Ein anderes Herzensthema von uns Sozialdemokrat*innen ist die Einführung von Mindestlöhnen überall in Europa. Die Kommission beabsichtigt dazu im Herbst einen Vorschlag zu machen. So könnte noch Arbeitsminister Hubertus Heil als Vorsitzender der EU-Arbeitsminister*innen die Debatte dazu unter seinen Kolleg*innen anstoßen.

Als letztes möchte ich hier noch das wohl schwierigste Vorhaben erwähnen: die Reform der europäischen Asyl- und Migrationspolitik. Bereits seit 2016 steckt die Reform im Rat fest. Die europäischen Innenminister*innen können sich einfach nicht auf eine Reform einigen. Nun will die Europäische Kommission bald einen neuen Vorschlag für eine Reform vorlegen, die hoffentlich Bewegung in den Rat bringt. Als Sozialdemokrat*innen wollen wir dafür sorgen, dass alle Menschen ihr Recht auf Asyl wahrnehmen können und dass keine Menschen mehr auf ihrer Flucht im Mittelmeer ertrinken. Dafür brauchen wir ein Asylsystem, bei dem die Verantwortung nicht einigen wenigen Staaten zugeschoben wird, in denen Asylsuchende normalerweise zuerst europäischen Boden betreten, z. B. Griechenland, Italien oder Spanien. Alle Länder der EU müssen gemäß ihrer Fähigkeiten Menschen Schutz vor Gewalt, Krieg und Verfolgung bieten. Deshalb braucht es eine solidarische Verteilung Geflüchteter innerhalb der EU auf alle Staaten und eine europäische Seenotrettung.

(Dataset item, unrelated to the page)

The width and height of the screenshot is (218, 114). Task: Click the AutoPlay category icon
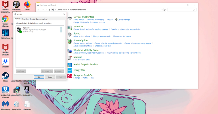pos(70,28)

Allein, viel Hoffnung, dass sich daran während der deutschen Ratspräsidentschaft viel ändert, habe ich nicht.

Bei all dem muss zudem bedacht werden, dass die Präsidentschaft nicht nur unter politisch schwierigen Bedingungen stattfindet. Auch logistisch wird diese Präsidentschaft enorm herausfordernd. Da Reisen und persönliche Treffen wohl auch in der zweiten Jahreshälfte nicht im gewohnten Ausmaß stattfinden können, wird auch unter den Minister*innen, Beamt*innen und Staats- und Regierungschef*innen viel online und aus dem Homeoffice abgestimmt werden müssen.

Die deutsche Ratspräsidentschaft steht also vor enormen Herausforderungen. Gerade für Sozialdemokrat*innen stehen wichtige Themen auf der Agenda, wie die EU sozialer, nachhaltiger, demokratischer und offener gemacht werden kann. Kaum ein anderes Halbjahr war je so wichtig, die Weichen für die Zukunft der EU zu stellen, wie dieses. Ich bin zuversichtlich, dass zumindest der sozialdemokratische Teil der Bundesregierung dafür sorgen wird, dass diese Themen im Schatten der Corona-Krise nicht aus dem Blick geraten. Denn nur, wenn das gelingt, machen wir die Europäische Union fit für die Zukunft!